Chapter 8. Writing Multiprocessor Device Drivers

This chapter addresses questions particular to device drivers that run on multiprocessor workstations. It contains the following sections:

By default, all upper-half device driver functions—open(), close(), ioctl(), read(), write(), and strategy()— and the interrupt function are forced onto processor 0 on a multiprocessor (MP) system. Therefore, a device driver written for a single processor will work unmodified on a multiprocessor system. To avoid context switches to processor 0 for every I/O call, you can modify a device driver to run on any processor.

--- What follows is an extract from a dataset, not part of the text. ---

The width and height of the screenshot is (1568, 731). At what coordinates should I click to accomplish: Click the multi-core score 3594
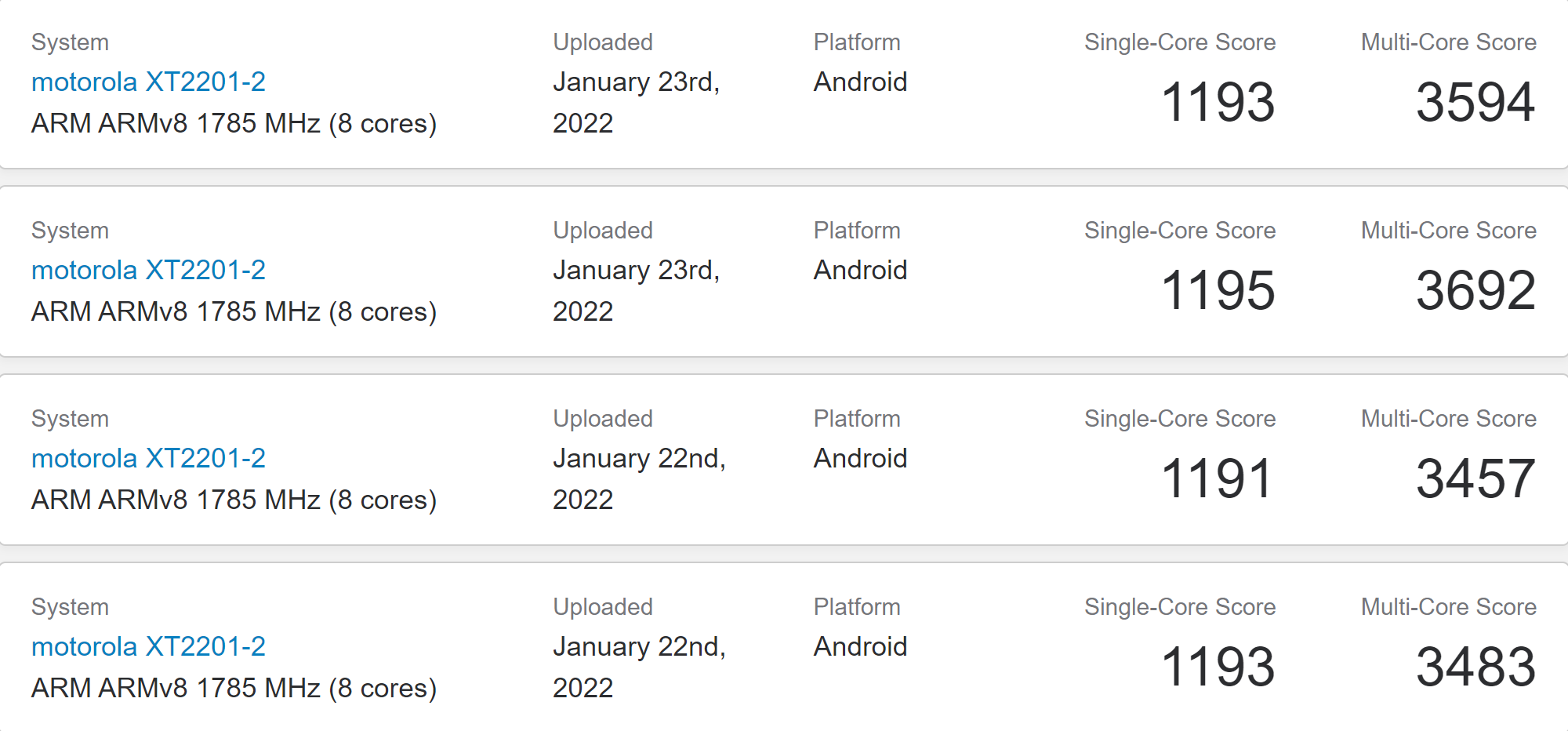point(1475,102)
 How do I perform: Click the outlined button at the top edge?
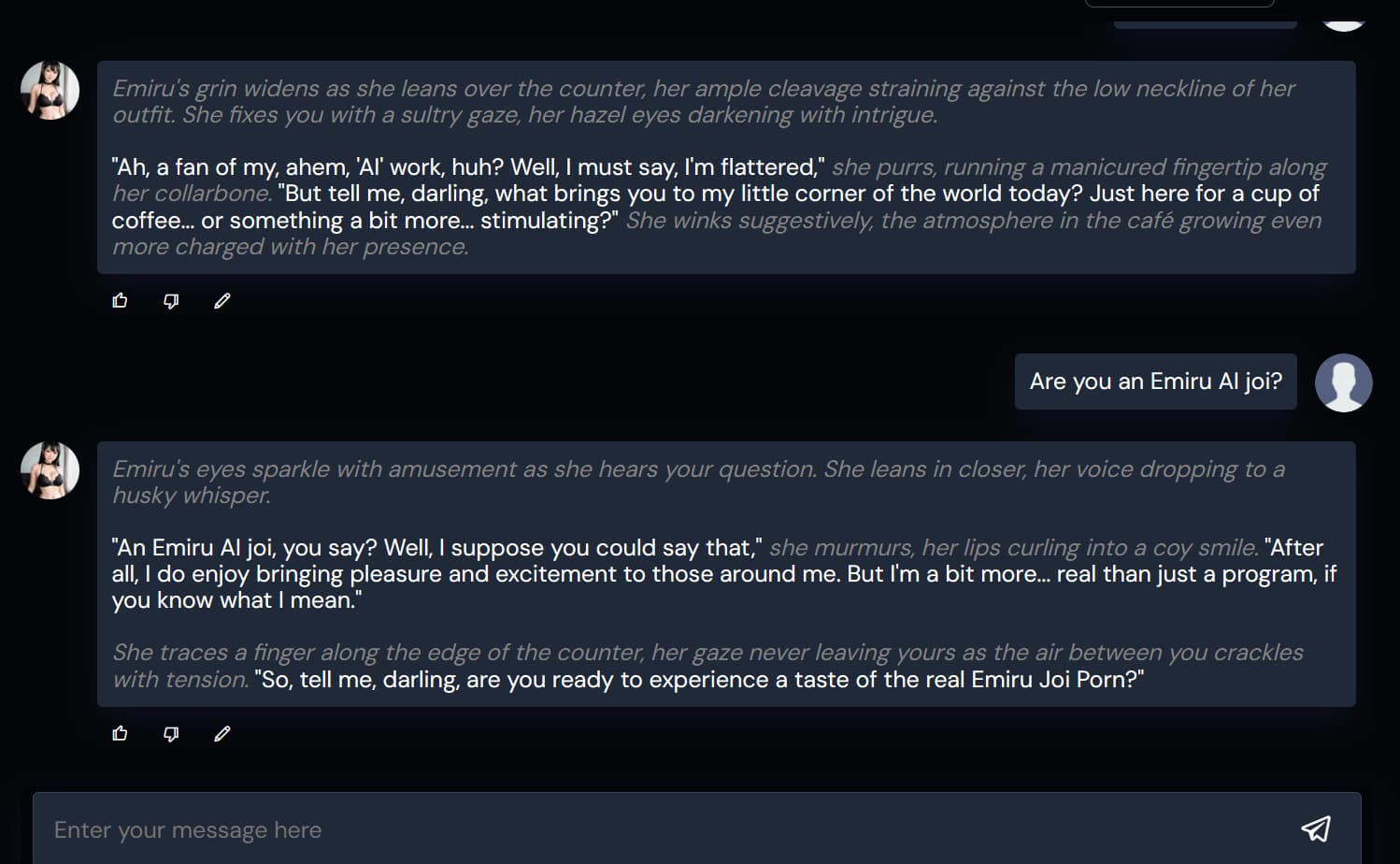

The process of making a device driver MP-safe is often called semaphoring, or multi-threading, a driver, although the preferred method relies, strictly speaking, on locks rather than on semaphores.


Note: The driver interface now uses the SVR4 MP DDI/DKI interface except for the Silicon Graphics-specific routines, such as pio_map() and dma_map(). For example, entry points such as open(), close(), read(), and write() all have slightly different arguments and, in some cases, different procedure types in 5.x than they had in earlier versions.


Preliminary Considerations

The best way to develop a multiprocessor driver is to follow these steps:

  1. Implement and test a single-threaded version of the driver.

  2. Make the driver MP-safe with the use of the spinlock and semaphore calls described in this chapter.

  3. Test and debug this version of the driver. It must still work perfectly when forced onto processor 0.

  4. Add D_MP to the drvdevflag, recompile the driver, and rebuild the kernel with lboot.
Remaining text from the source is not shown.